TEXTE DU DOCUMENT ::
###
Laissez moi qualifier ça. Il se passe évidemment déjà des choses - et l’impact du Net se fait sentir. Les gens échangent, les blogs (qui ne sont devenus grand public que dans les derniers mois) se créent. Ce billet en est la preuve. Pourtant, tout ça se passe (toujours et encore) dans un microcosme (principalement) parisien. Combien y a-t-il de blogs politiques vraiment actifs en France ? 300 ? 400 ? 500 ? Si on imagine 1500 blogs, ramenés au nombre d’abonnés ADSL en France (mettons 11,5 millions), ça donne 0,1%. Pas de quoi remuer une montagne. Si on fait confiance aux décomptes de Loïc Le Meur & cie, via pointblog, il paraît qu’il y a trois millions de blogs en France. Haaa, ben voyons. Allez faire un tour sur ces blogs pour voir la teneur du contenu (un exemple au hasard, qui vaut pour 80% des blogs français)... Quand on est "au coeur" de la blogosphère, normal qu’on soit porté à l’emphase. Je me méfie de ces chiffres au parfum de 1999 : un blog gratuit chez Typepad, ça compte parmi les trois millions ? Allez, même 15 000 blogs "signifiants", ça ne fait jamais que 1%.
Ou alors, imaginons-nous que les « citoyens » n’ont pas besoin d’avoir un blog pour contribuer, influer, tchatcher ? Je ne le crois pas non plus. Parce que pour contribuer à un blog, il faut oser (on regarde longtemps avant de se jeter à l’eau) et il faut avoir un truc à dire. On ne va pas réagir juste pour dire « ha oui, j’suis d’accord ! » - ou alors le blog où on ne trouverait que ce genre de contribution n’aurait aucun intérêt, et donc (rapidement) aucun impact.
Illusions
Justement, Vincent Feltesse du PS explique à Reuters qu’il a recruté 12 000 cybermilitants grâce à la galaxie Désirs d’avenir. Il veut en faire des « tchatcheurs qui devront relayer les messages du PS dans les forums de discussion ou encore des mondains, qui ouvriront leur carnet d’adresses Internet à la candidate. » Je demande à voir. A l’aune de la teneur des contributions sur Désirs d’avenir, je ne suis pas sûr que ces gens (même s’ils sont pleins de bonne volonté) aideront Ségo.
Quel message ?
Car le message de Ségo est finement construit autour de bribes, de slogans faciles à diffuser par les médias, de mots choisis pour vouloir dire ce que celui qui entend souhaite. Comment les tchateurs vont-ils pouvoir s’en emparer « efficacement » dans les forums de discussion ? Je ne vois pas. M. Feltesse a-t-il déjà participé à un tel forum ? La réalité c’est que la subtilité n’a pas sa place sur la plupart des forums en question. Alors, à quoi ça va servir, tout ça ?
###
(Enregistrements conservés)
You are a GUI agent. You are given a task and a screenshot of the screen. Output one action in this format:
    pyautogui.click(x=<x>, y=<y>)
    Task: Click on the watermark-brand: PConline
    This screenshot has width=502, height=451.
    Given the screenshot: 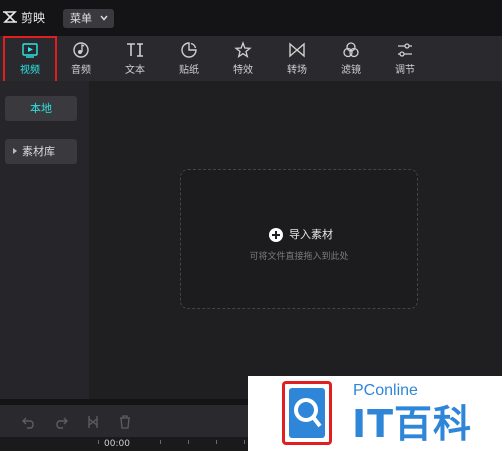 What is the action you would take?
    pyautogui.click(x=386, y=390)
    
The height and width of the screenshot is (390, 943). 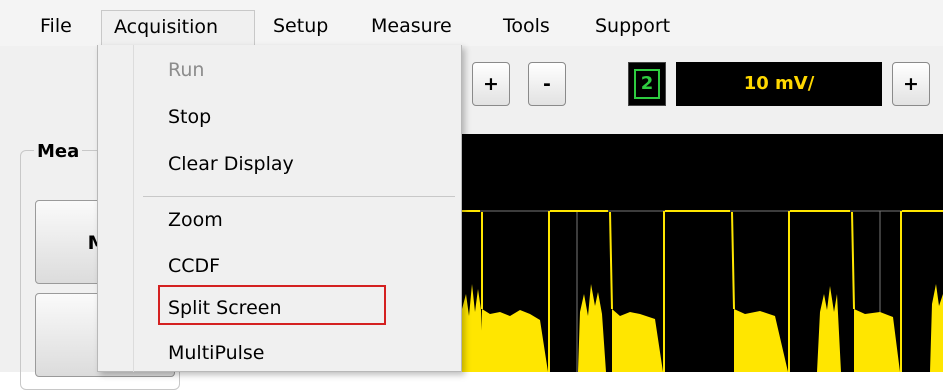 What do you see at coordinates (702, 328) in the screenshot?
I see `trace-bursts` at bounding box center [702, 328].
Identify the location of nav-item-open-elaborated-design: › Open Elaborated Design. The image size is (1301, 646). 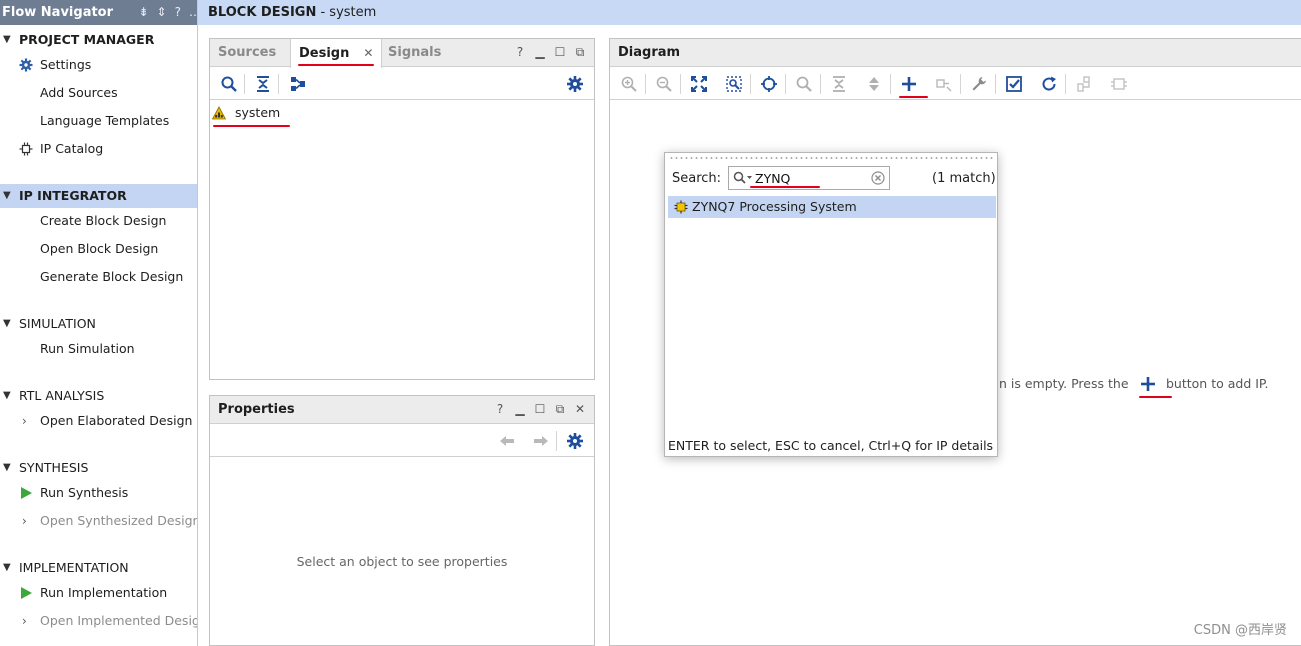
(98, 421).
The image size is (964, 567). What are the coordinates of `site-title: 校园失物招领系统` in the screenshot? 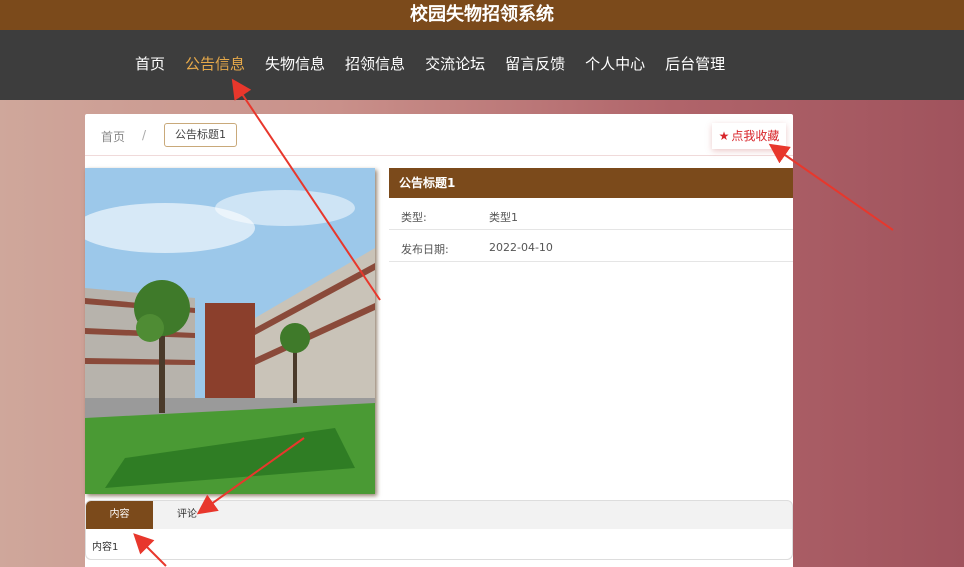 It's located at (482, 14).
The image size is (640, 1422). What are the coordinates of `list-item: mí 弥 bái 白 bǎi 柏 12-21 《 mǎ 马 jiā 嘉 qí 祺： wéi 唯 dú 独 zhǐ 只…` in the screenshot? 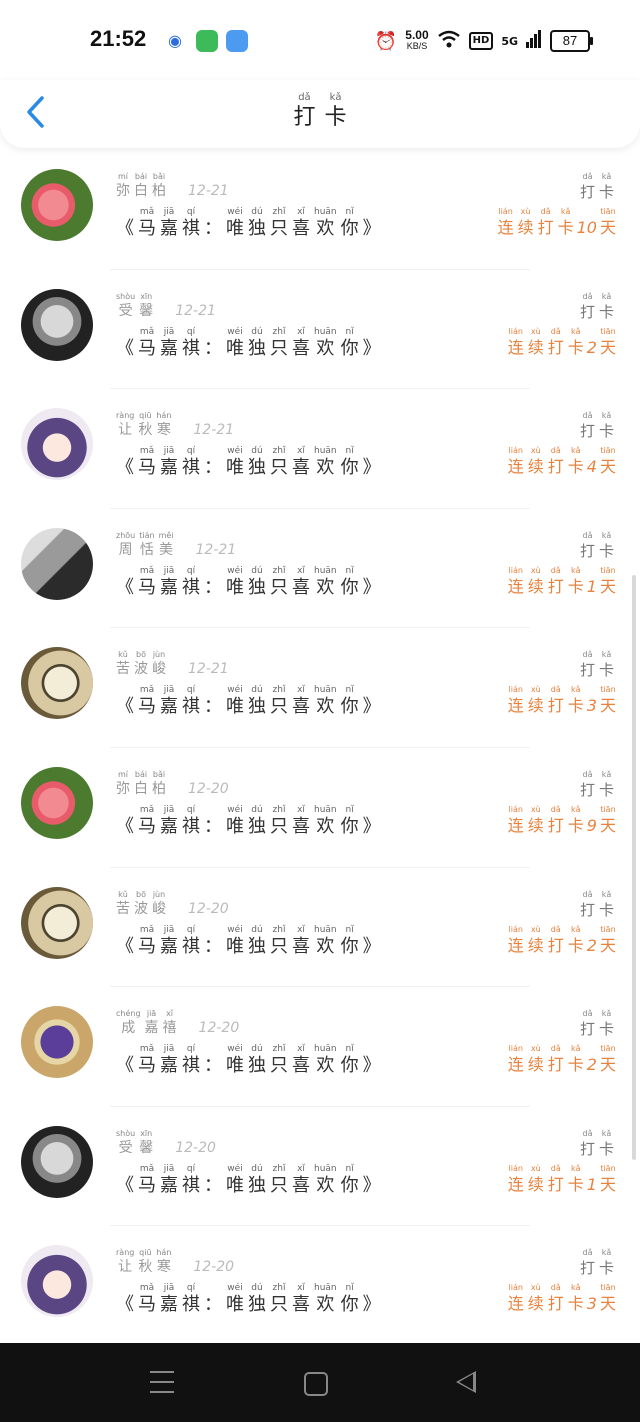 It's located at (320, 210).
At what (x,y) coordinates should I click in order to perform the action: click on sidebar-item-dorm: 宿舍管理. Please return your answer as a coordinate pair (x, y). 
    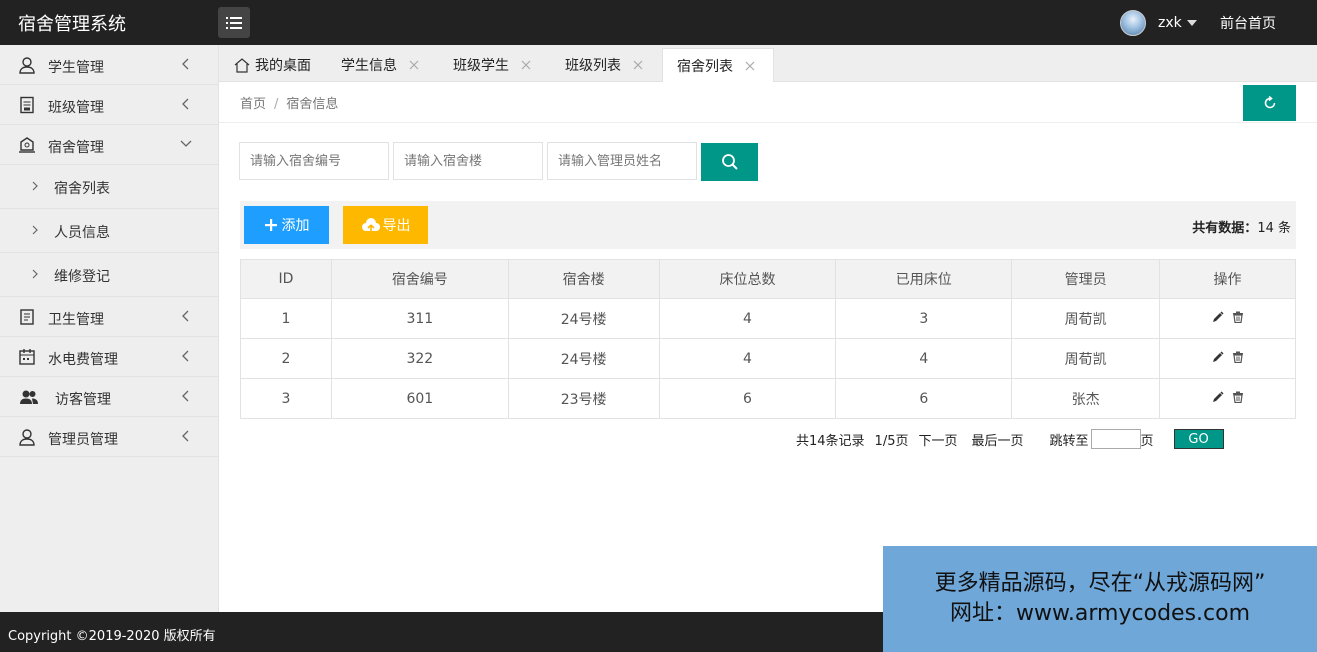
###
TRAVAIL DEMANDÉ ::
A: Dans le billet sur les blogs politiques, reproduisez le passage compris entre "Car le message" et "servir, tout ça ?", bornes incluses, en substituant "cybermilitants" à "tchateurs".
B: D'après le billet sur les blogs politiques, combien de cybermilitants Vincent Feltesse affirme-t-il avoir recrutés ?
C: Poursuivez le billet sur les blogs politiques à partir de sa dernière phrase.

RÉPONSES AUX CONSIGNES ::
A:
Car le message de Ségo est finement construit autour de bribes, de slogans faciles à diffuser par les médias, de mots choisis pour vouloir dire ce que celui qui entend souhaite. Comment les cybermilitants vont-ils pouvoir s’en emparer « efficacement » dans les forums de discussion ? Je ne vois pas. M. Feltesse a-t-il déjà participé à un tel forum ? La réalité c’est que la subtilité n’a pas sa place sur la plupart des forums en question. Alors, à quoi ça va servir, tout ça ?

B: 12 000, grâce à la galaxie Désirs d'avenir.

C:
Discipline
Koz s’inquiète d’une armée numérique de petits ségolistes en rangs serrés, qui vont venir placarder des affiches numériques sur les blogs adverses. Mais ça n’arrivera pas. Car personne, ni Feltesse, ni Ségo ni Sarko ne pourra forcer ces nouveaux intervenants dans la sphère politique à la rigueur et à la discipline du militant « pur jus ». Car soyons réalistes : de la même manière que c’est fatiguant de coller des vraies affiches, c’est fastidieux de lire des blogs sans intérêt (enfin : des blogs produisant une opinion clairement contraire à la sienne, pas très bien écrits, avec un contenu souvent copié-collé d’ailleurs) de réfléchir à des réponses, de les poster, de revenir, et de continuer. Ca n’arrivera pas. Servir la soupe. Presque par définition, les nouveaux adhérents, les nouveaux intervenants, les cybermilitants, ceux qui ont des blogs « signifiants », sont des gens qui chérissent leur liberté d’expression. Qui pourra les forcer à « servir la soupe » électroniquement et à répéter des bribes de message avec lesquelles ils ne sont pas forcément d’accord à 100% ? Pour que ces gens soient utiles au candidat qu’ils soutiennent, il faut qu’ils soient convaincus. La motivation est le facteur clé du succès du prosélytisme (numérique ou pas).
Motivation
Je pourrais parler de la mienne. Je blogue d’une manière structurée depuis presque deux ans, et à propos de (plus en plus) de politique depuis quatorze mois. Je fais des suggestions Internet à « mon » candidat (François Bayrou - qui n’en fait pas grand-chose pour l’instant, ni de celles des autres...) depuis le début 2006. Ben, je vais vous dire, ça demande de la suite dans les idées, de l’énergie - et du temps. Mon métier (consultant) me le permet, mais pour le reste... parfois je me dis que je devrais laisser tomber, que rien ne sortira de tout ça, que ça ne vaut pas le coup. Puis je recommence. Combien feront ça parmi les 12 000 de Feltesse ?
Revenons aux idées
Pour que l’Internet soit cet « outil à propager des idées » que nous imaginons tous, il faut que les idées en question soient partagées par les évangélistes. Je crois bien que les stratèges Internet du PS et de l’UMP n’ont pas (encore) compris. Ils ont zappé l’étape « idées » ; enfin, plutôt, ils sont toujours dans un monde où la panoplie d’idées est façonnée par les « stratèges » puis diffusée par les militants. Mais ça ne marche plus comme ça. Et constatons aujourd’hui que ça ne marche pas pour l’instant...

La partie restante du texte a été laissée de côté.